Día Mundial de la Tierra 2014: balance


Un domingo 22 de abril de hace dos años (2012), escribí sobre el Día Mundial de la Tierra una reflexión desde la experiencia personal acerca de la importancia del bienestar de nuestro planeta en nuestras vidas. La acción del hombre sobre la tierra es como un cáncer, una enfermedad incurable y que avanza sin remedio en su capacidad destructiva de la vida; esa era la idea del post que gustó o atrajo muchas visitas, pues el contador le adjudica más de 7.000 vistas. En esta ocasión deseaba hacer un texto más científico o menos personal. Me puse a documentarme con el propósito de buscar un balance y… lo que más encontraba era el artículo de un ecologista rubio de ojos azules, Bjorn Lomborg, danés que hace un balance bastante positivo del estado medioambiental de la Tierra. Habla de notables progresos en el cuidado del medioambiente tanto en el mundo desarrollado como en el ‘emergente’.

Mi propósito científico se fue al traste, la experiencia personal vuelve a mí como un sabor de la comida que se repite y regresa en un imprevisto eructo interior. Muchas veces la Tierra reacciona así, con un gas, un temblor o una marea imprevista tras sufrir la ingesta de acciones humanas que cada día, cada hora, cada minuto debe soportar.

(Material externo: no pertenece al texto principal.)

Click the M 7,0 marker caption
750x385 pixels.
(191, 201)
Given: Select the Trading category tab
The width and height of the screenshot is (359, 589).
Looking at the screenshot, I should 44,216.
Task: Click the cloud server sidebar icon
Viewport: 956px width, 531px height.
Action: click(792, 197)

Durante las pasadas vacaciones de Semana Santa he soportado una “ola de calor” en el norte de la península ibérica, en pleno abril primaveral. En el equipaje llevaba abrigos para soportar temperaturas bajo cero que hicieron el viaje turístico sin salir de las maletas. En algún comentario banal de las sobremesas achacaba ese veraniego tiempo al ‘calentamiento global’, fenómeno crucial en la lucha ecologista.

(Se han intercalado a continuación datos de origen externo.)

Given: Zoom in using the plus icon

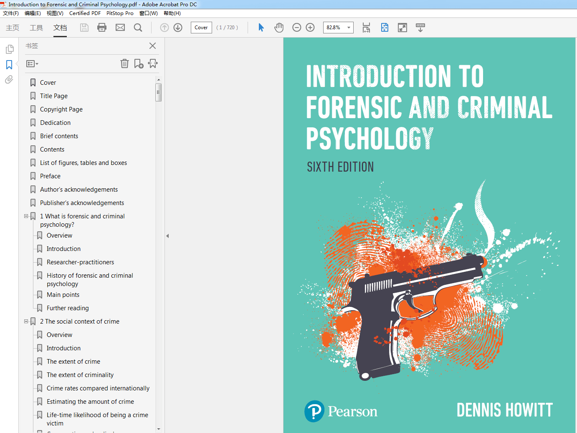Looking at the screenshot, I should pos(310,27).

En el balance de Bjorn Lomborg se expone, en mi opinión, una perspectiva interesante que incide en el excesivo caso que hacemos al “Calentamiento Global”, que resulta una cuestión compleja y seductora a la opinión pública, y la poca atención que tenemos con el fenómeno que más daño hace al medioambiente y que más muertes provoca entre la población mundial por “causas medioambientales”; habla de la ‘Contaminación del Aire’, tanto interior como exterior. La primera, la interior, es una contaminación que por porcentaje respecto a los otros problemas medioambientales mata a más seres humanos.


La conclusión de Lomborg no puede ser más certera a la vez que sencilla: la pobreza y el mal desarrollo están detrás de esos índices elevados de mortalidad por contaminación del aire. Aún existen unos 300 millones de personas en el mundo que emplean para cocinar y calentarse materias naturales y artificiales muy tóxicas. Es sorprendente lo tóxico que puede llegar a ser el estiércol, uno de los principales materiales energéticos en las regiones pobres o en vías de desarrollo.

En cuanto al calentamiento global y las contaminaciones clásicas de carburantes, el ecologista y activista medioambiental danés nos insta a ser positivos, pues los avances en “prevenir y curar” están siendo sobresalientes en zonas del mundo tan contaminadas como Beijing (Pekín), la capital del nuevo gigante industrial y económico. Su teoría es que publicitemos que hemos avanzado en la protección medioambiental en el mundo desarrollado y que ya es hora de atender las contaminaciones del planeta en las regiones pobres. Ayudar al desarrollo en esas zonas hace que la contaminación del aire interior sea menor y el problema pasa al exterior, pues los sistemas energéticos se modernizan y el control de las emisiones ya está mejor (¿?) regulado en casi todo el planeta.


Añadimos unas interrogantes a esa idea que expone Lomborg porque no somos tan optimistas. Quizás exista un mejor control y cuidado medioambiental en zonas de economías en desarrollo, que como bien dice puede ser esa “sostenibilidad” y mejor cuidado medioambiental el que propicia un buen desarrollo, pero que potencias super-industrializadas como Canadá o Estados Unidos no hayan ratificado el ‘Protocolo de Kioto’ nos remiten a la idea de que el cuidado del medioambiente seguirá pasando por las manos frías de los intereses del poder industrial y financiero internacional.